Dataset records:
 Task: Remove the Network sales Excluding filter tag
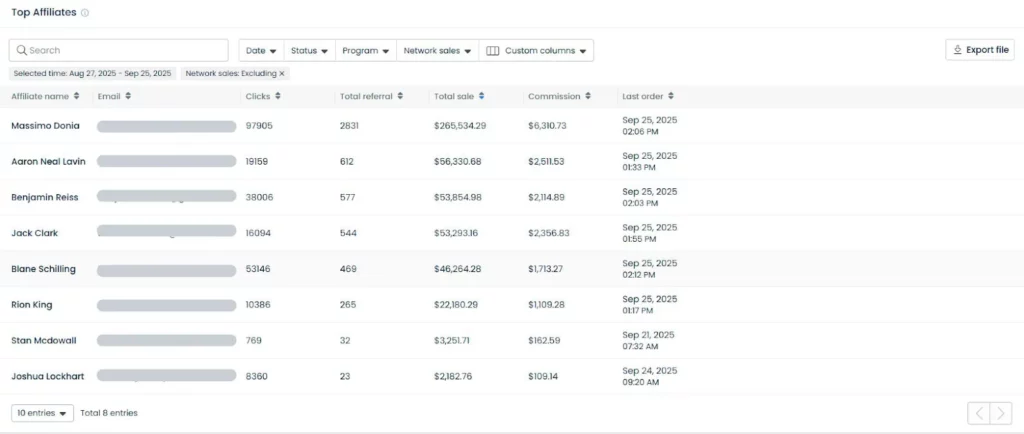click(x=282, y=74)
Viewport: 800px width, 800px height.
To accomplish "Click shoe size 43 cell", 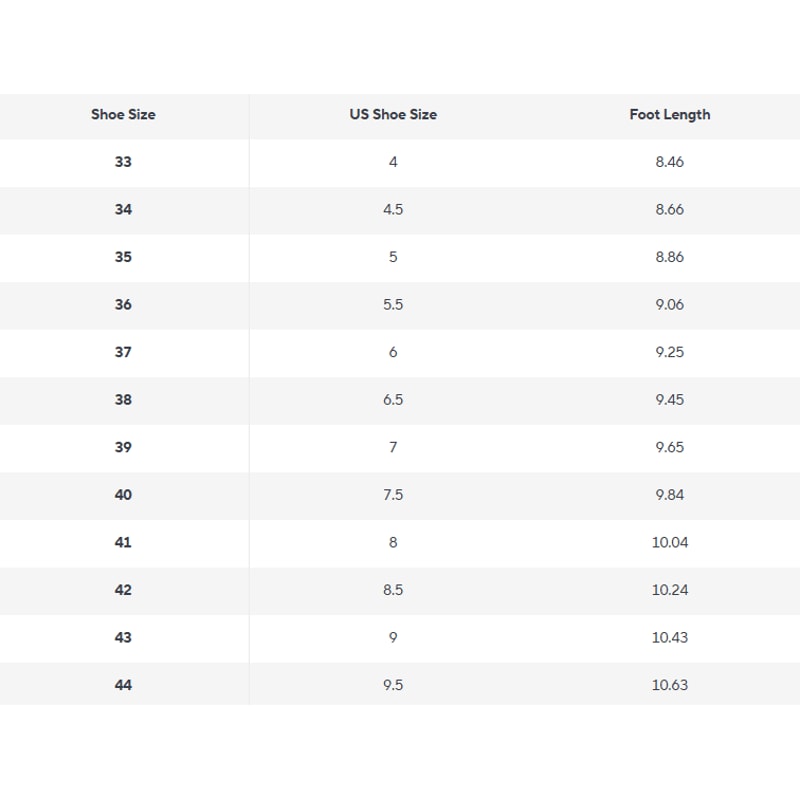I will (123, 637).
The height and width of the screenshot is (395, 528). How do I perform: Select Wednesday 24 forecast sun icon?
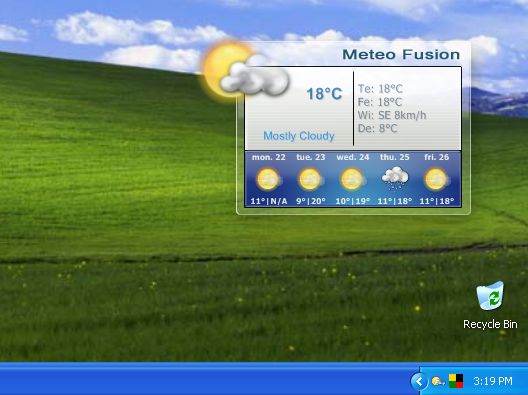click(x=353, y=179)
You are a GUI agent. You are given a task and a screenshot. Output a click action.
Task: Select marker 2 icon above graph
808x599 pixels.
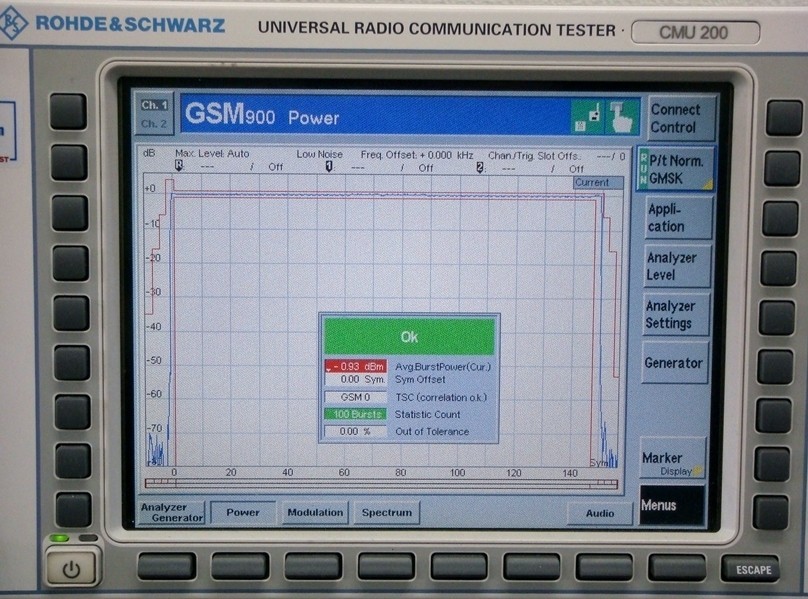[x=480, y=168]
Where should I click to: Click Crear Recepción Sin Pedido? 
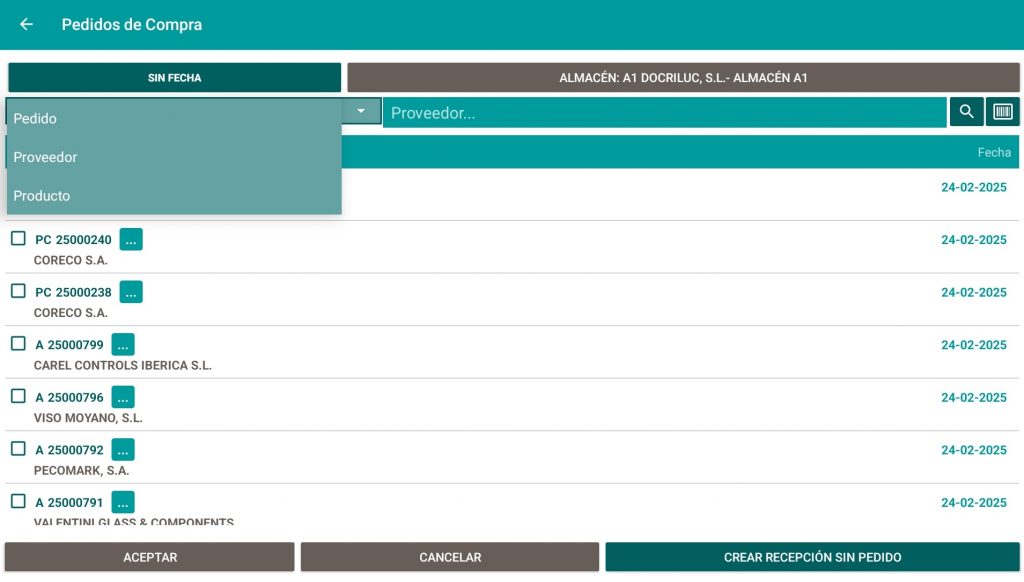click(812, 557)
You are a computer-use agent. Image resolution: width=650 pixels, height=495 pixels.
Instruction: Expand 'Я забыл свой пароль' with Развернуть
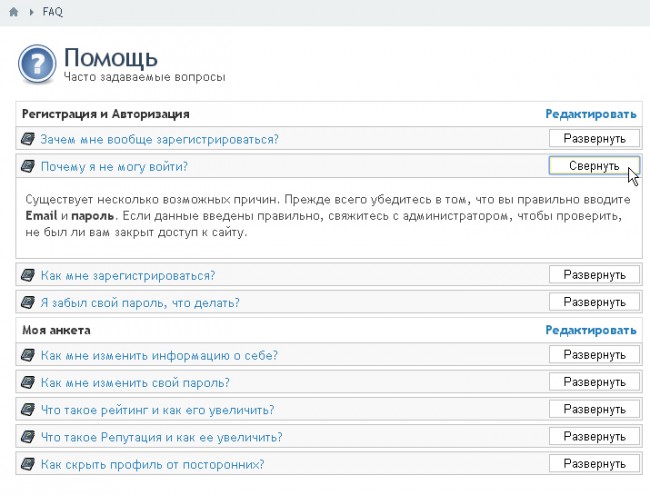pos(594,302)
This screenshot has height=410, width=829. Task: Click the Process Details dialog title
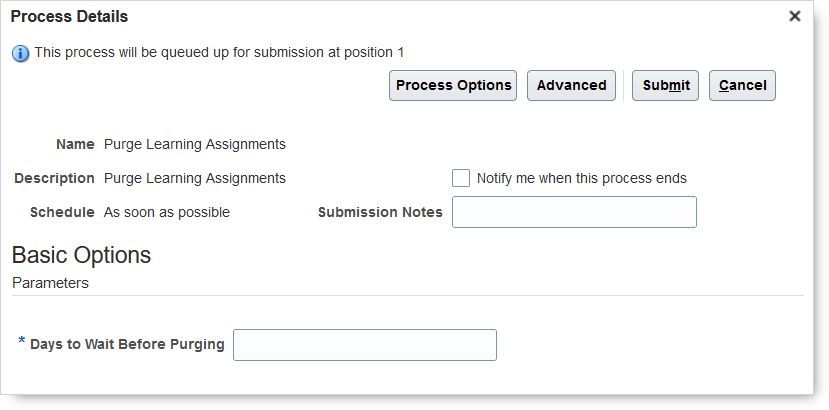click(69, 17)
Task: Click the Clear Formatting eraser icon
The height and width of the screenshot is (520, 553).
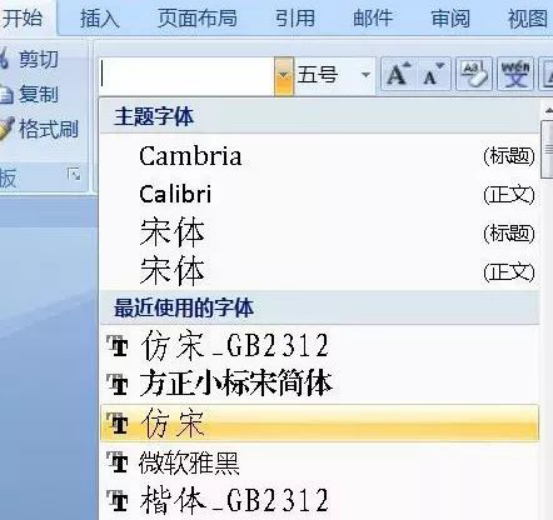Action: 474,74
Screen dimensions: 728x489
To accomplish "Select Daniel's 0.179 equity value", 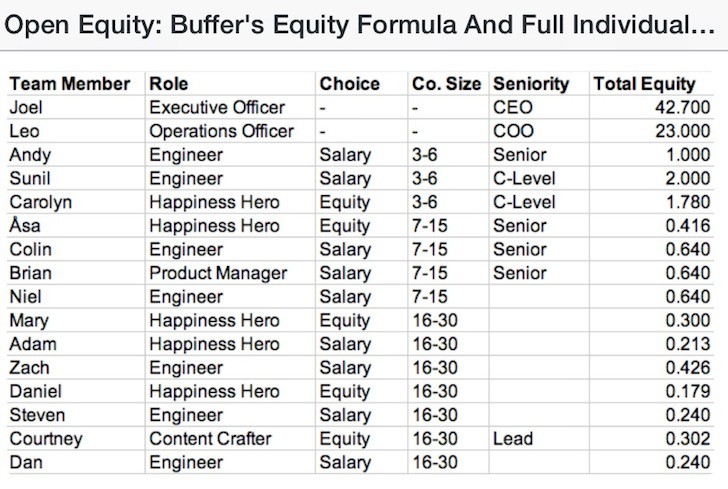I will pyautogui.click(x=685, y=391).
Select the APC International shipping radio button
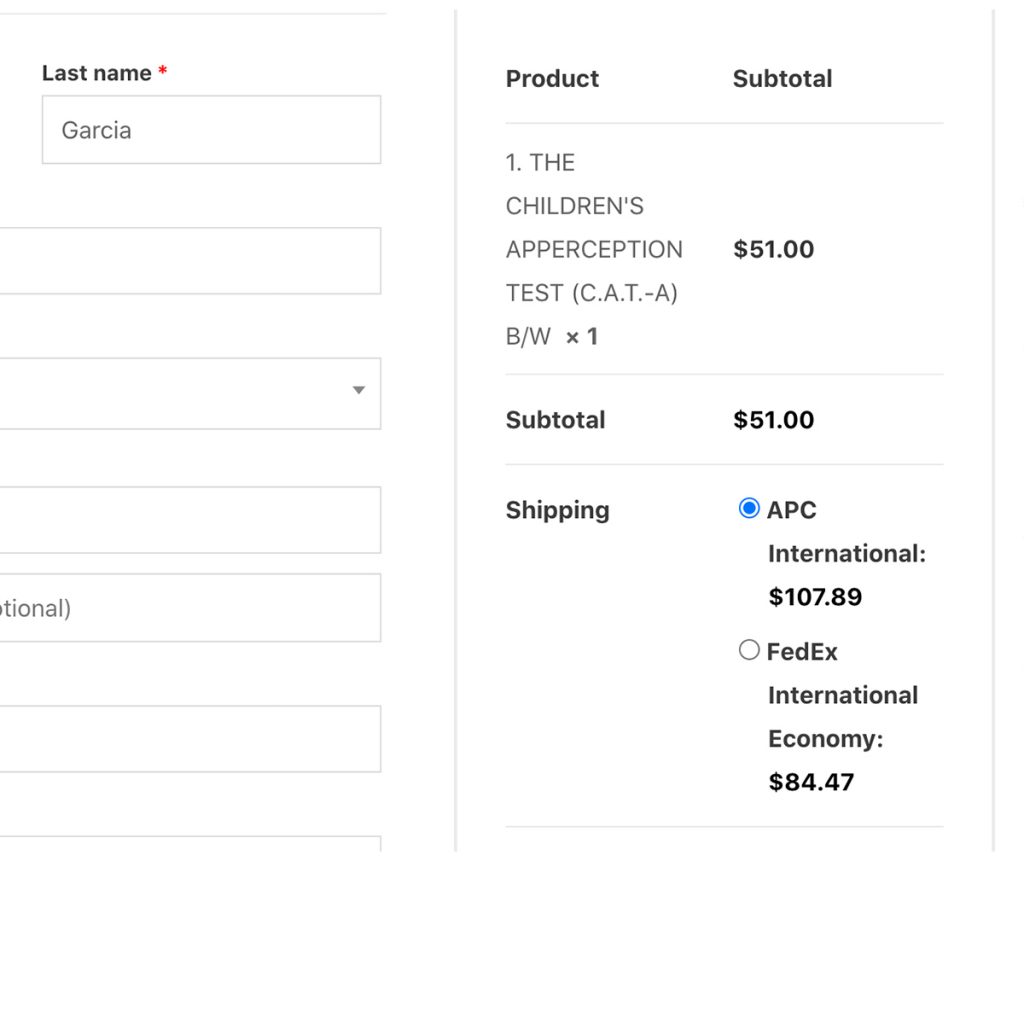 pos(749,509)
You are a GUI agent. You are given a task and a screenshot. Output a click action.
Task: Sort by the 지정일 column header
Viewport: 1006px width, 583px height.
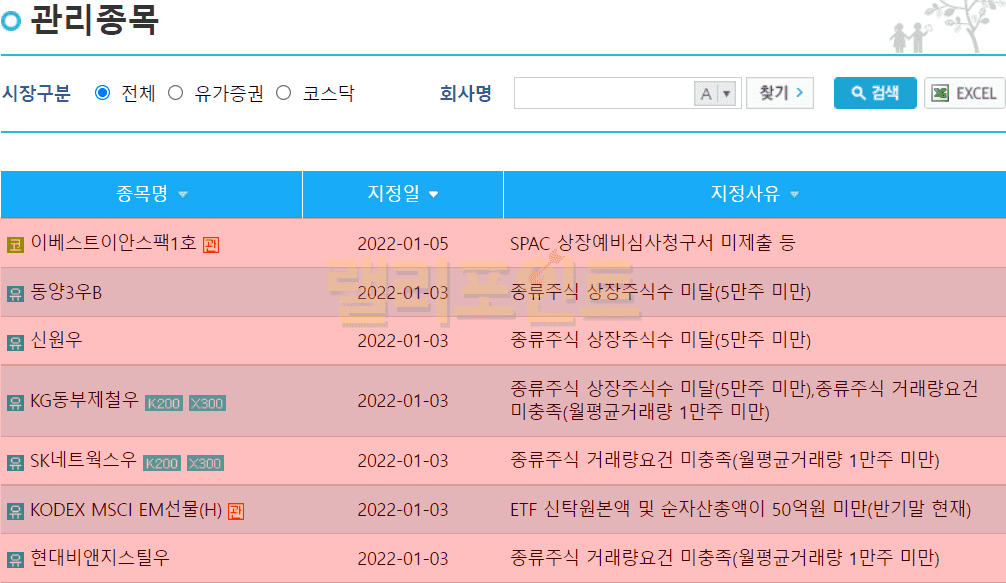(x=403, y=194)
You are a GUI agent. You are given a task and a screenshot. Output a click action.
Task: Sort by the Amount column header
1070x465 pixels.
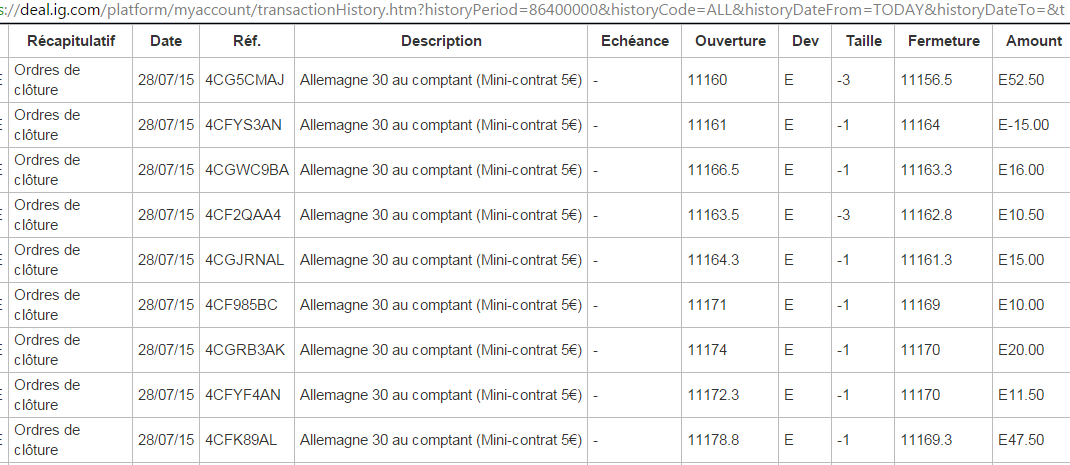click(x=1034, y=41)

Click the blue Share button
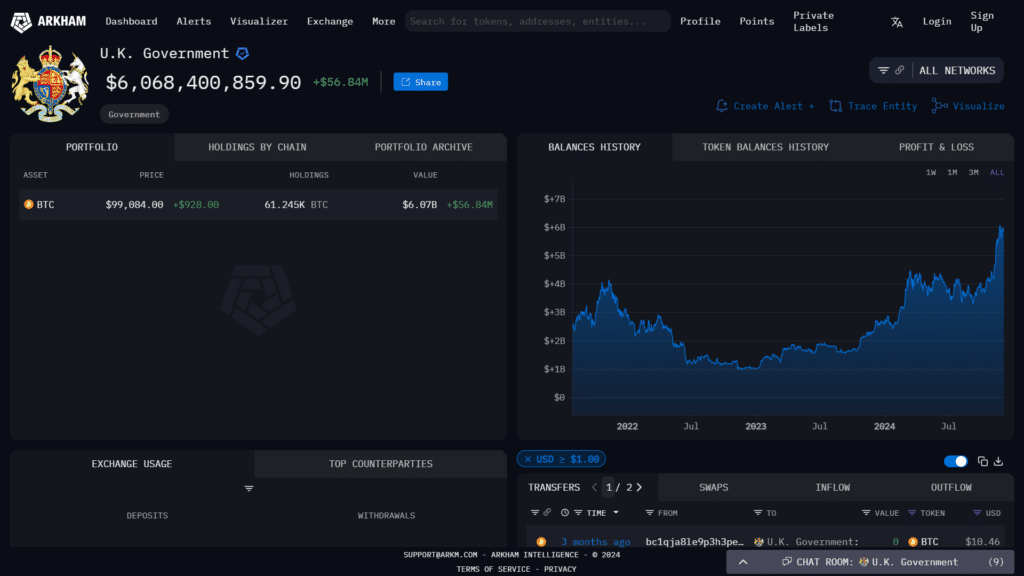(420, 82)
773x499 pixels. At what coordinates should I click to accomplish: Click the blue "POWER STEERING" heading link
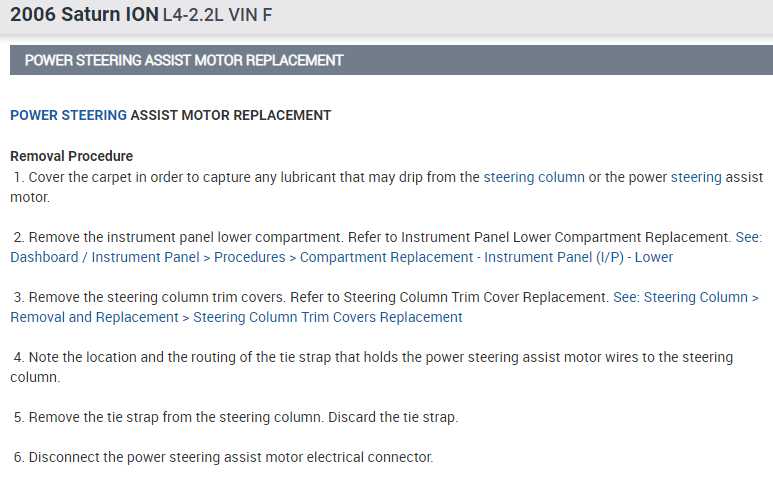tap(68, 115)
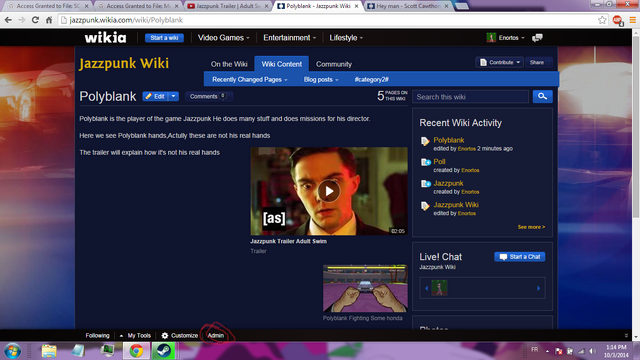Bookmark page with star icon
Screen dimensions: 640x360
point(602,20)
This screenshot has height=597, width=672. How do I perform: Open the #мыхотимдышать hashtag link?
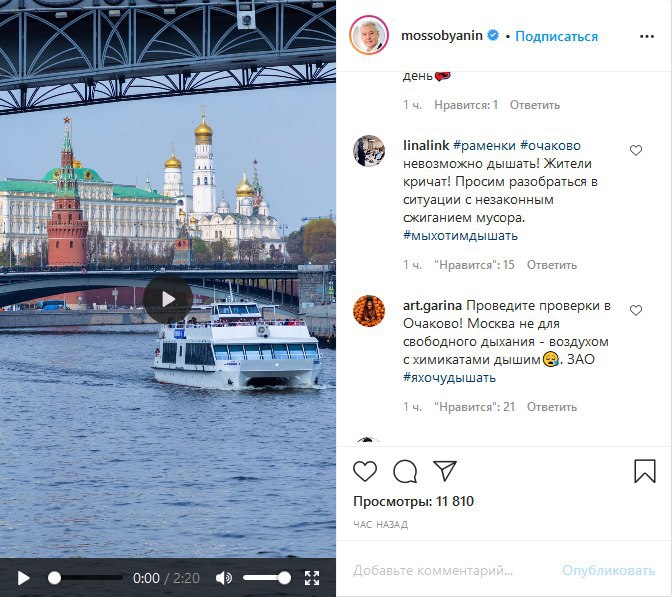pos(460,235)
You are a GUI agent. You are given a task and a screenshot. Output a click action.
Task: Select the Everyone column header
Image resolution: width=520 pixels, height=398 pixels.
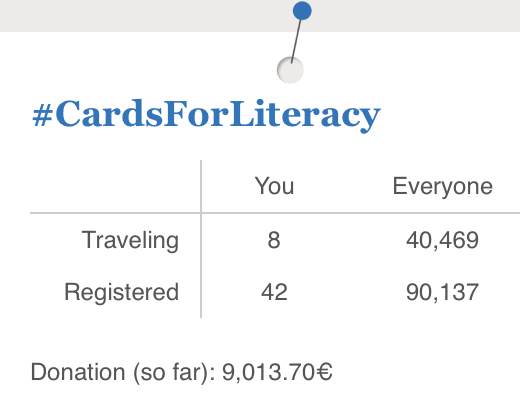pos(443,187)
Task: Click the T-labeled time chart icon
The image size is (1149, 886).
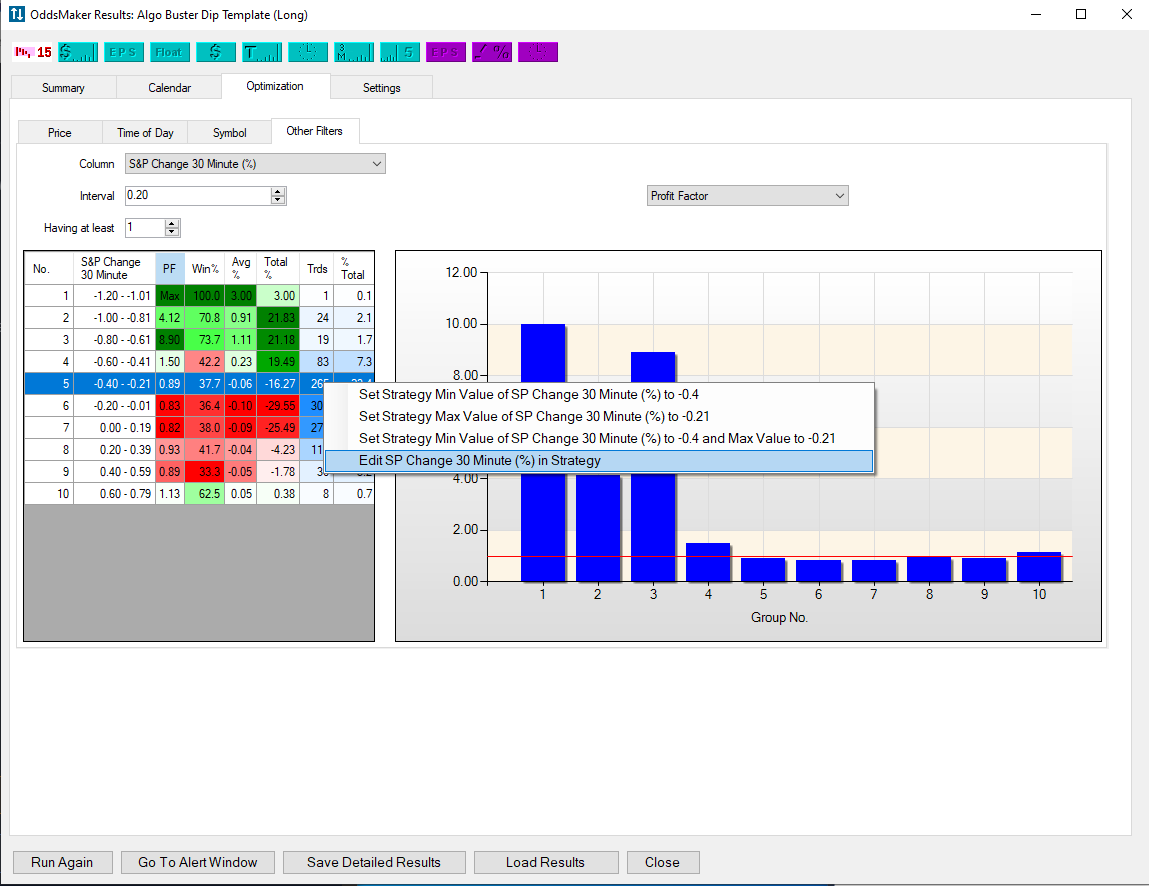Action: [x=261, y=51]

Your assignment: Please give the number of lines above that include the string "column", with nothing added.

Response to the task: 3